_WHAT IS EXPECTED_: Transcribe exactly, and only, the lines from the one containing "The image size is (1568, 668)." through the end of the entries below, leaving the pictures out.

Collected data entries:
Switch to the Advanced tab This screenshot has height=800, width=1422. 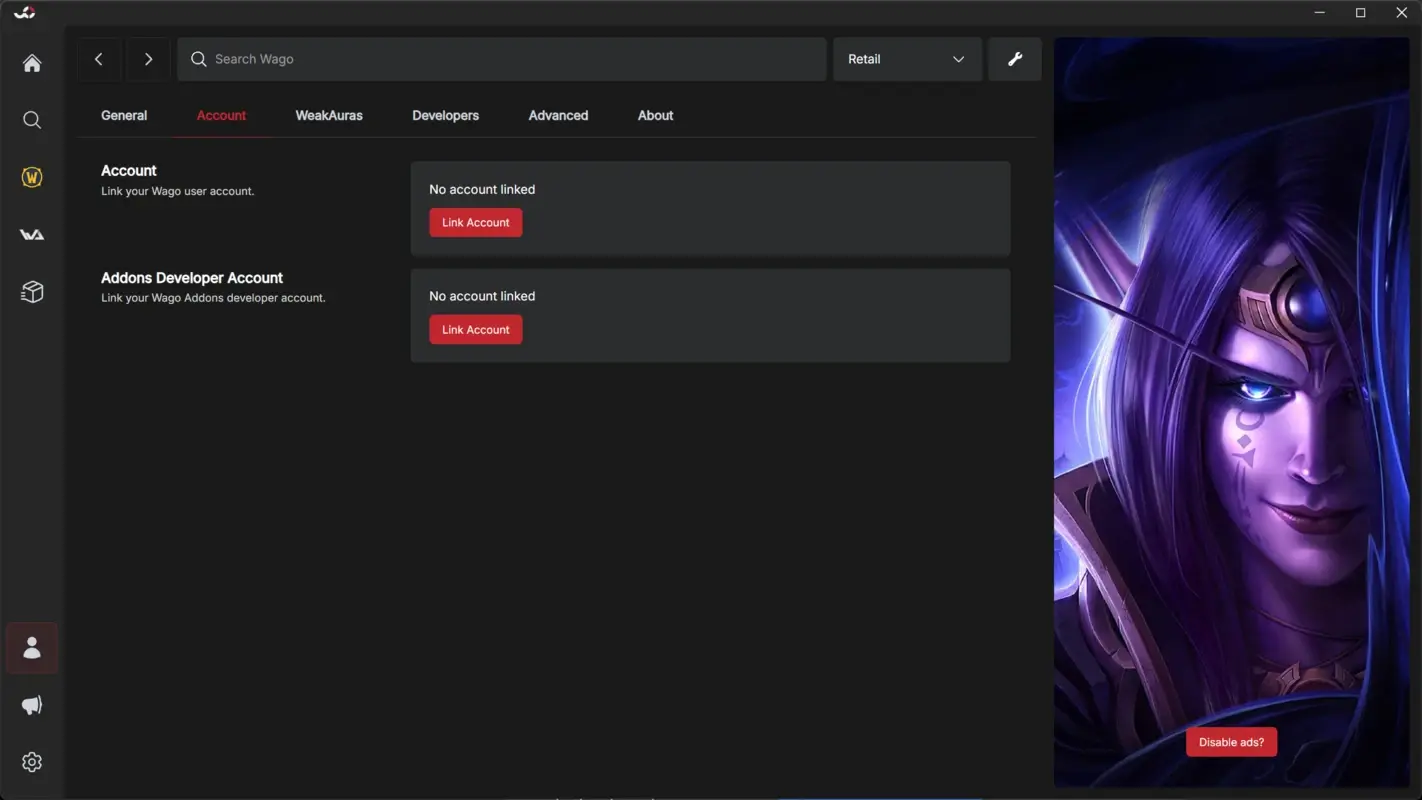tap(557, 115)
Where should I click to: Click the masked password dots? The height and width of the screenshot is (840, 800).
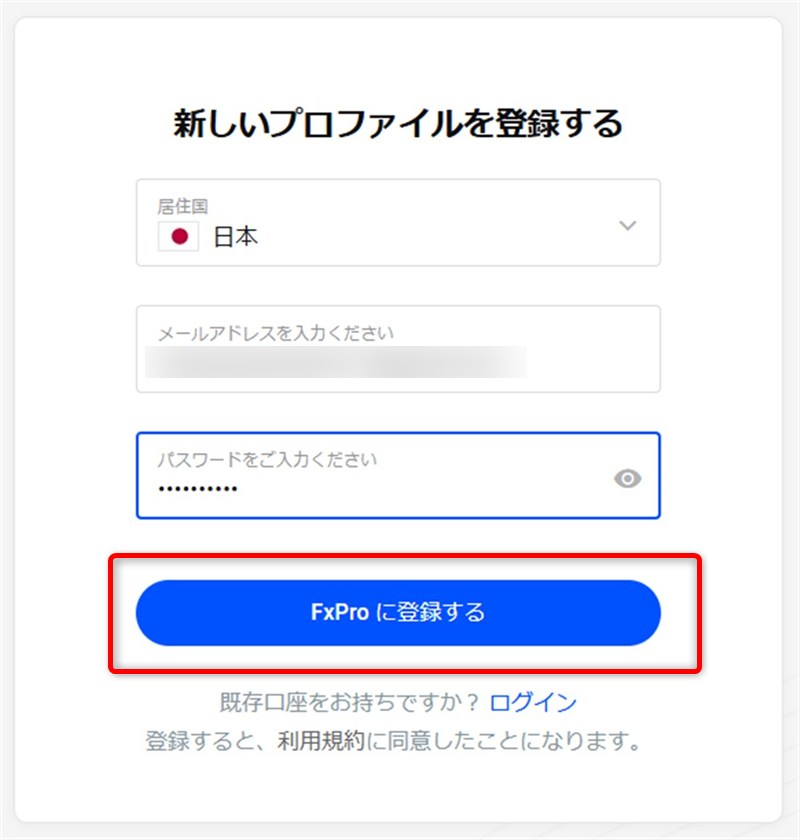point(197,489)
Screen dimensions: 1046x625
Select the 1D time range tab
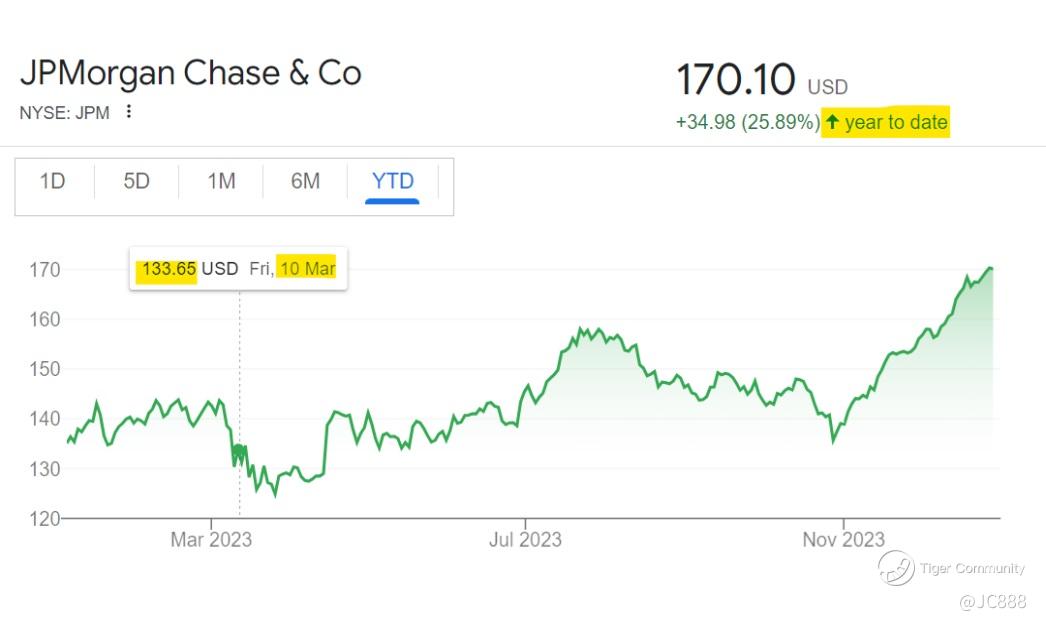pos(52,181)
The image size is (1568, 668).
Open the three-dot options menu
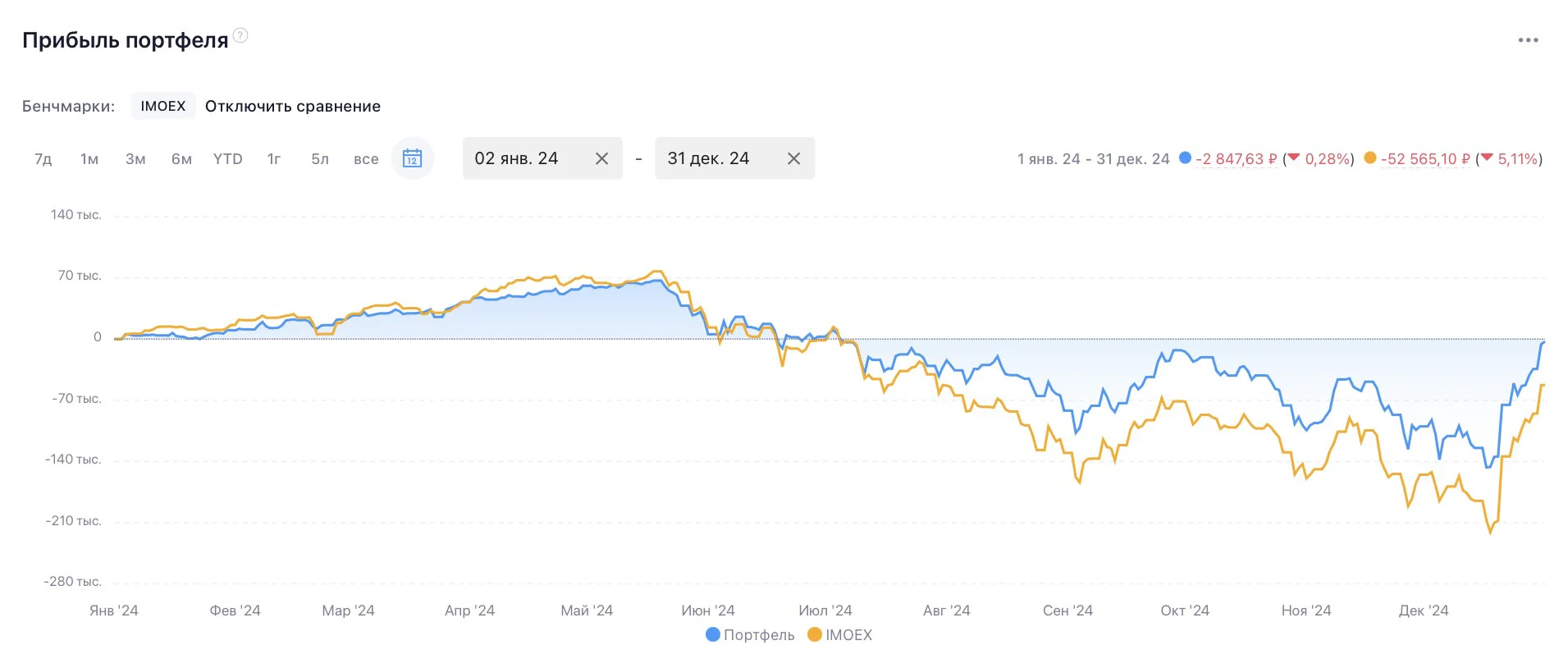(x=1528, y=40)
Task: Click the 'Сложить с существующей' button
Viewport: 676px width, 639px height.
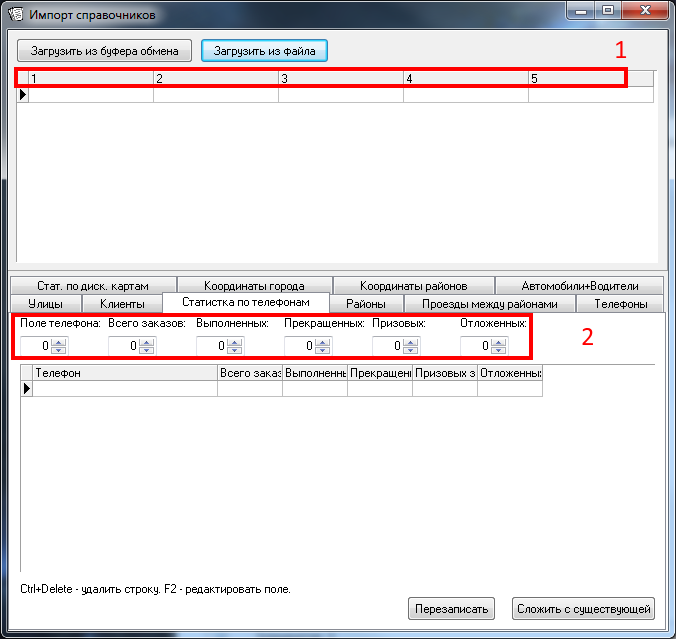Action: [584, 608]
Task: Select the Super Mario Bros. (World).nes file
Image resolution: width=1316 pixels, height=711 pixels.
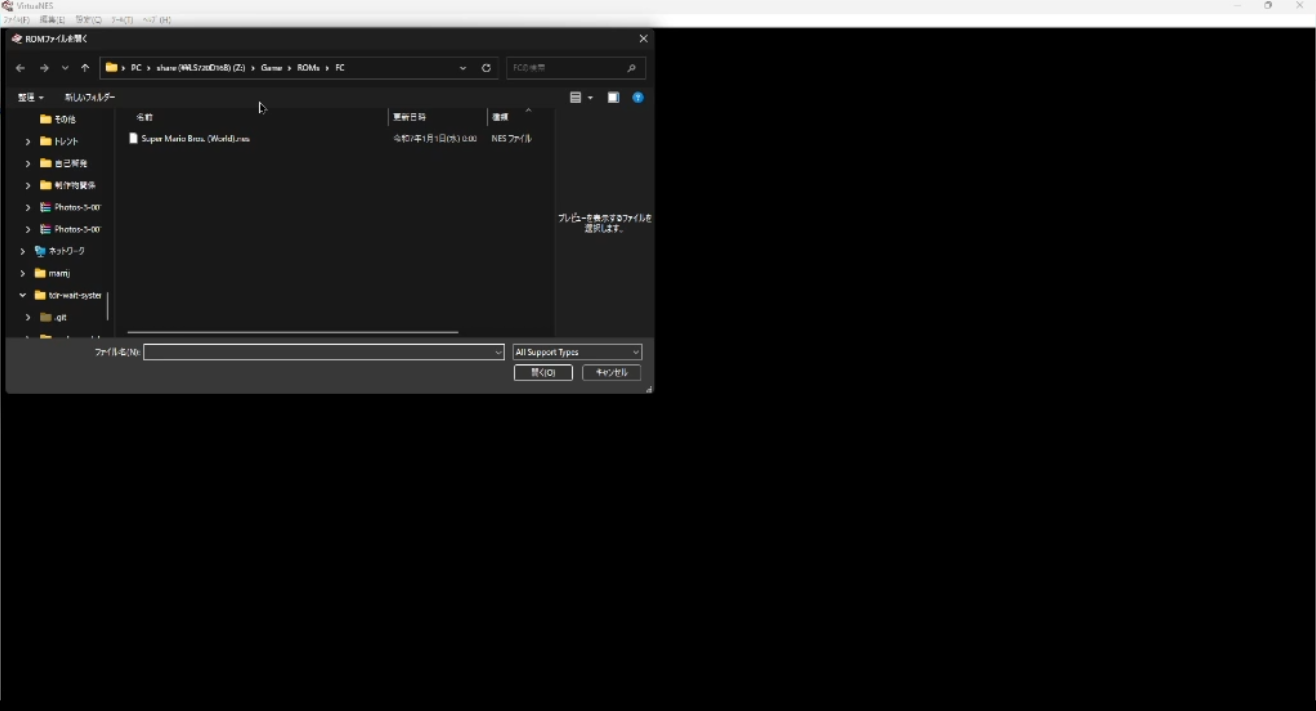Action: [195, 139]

_RESPONSE_:
The image size is (1568, 668).
Open the three-dot options menu
(x=1528, y=40)
Task: Click the 'Сложить с существующей' button
Viewport: 676px width, 639px height.
Action: [584, 608]
Task: Select the Super Mario Bros. (World).nes file
Image resolution: width=1316 pixels, height=711 pixels.
Action: [195, 139]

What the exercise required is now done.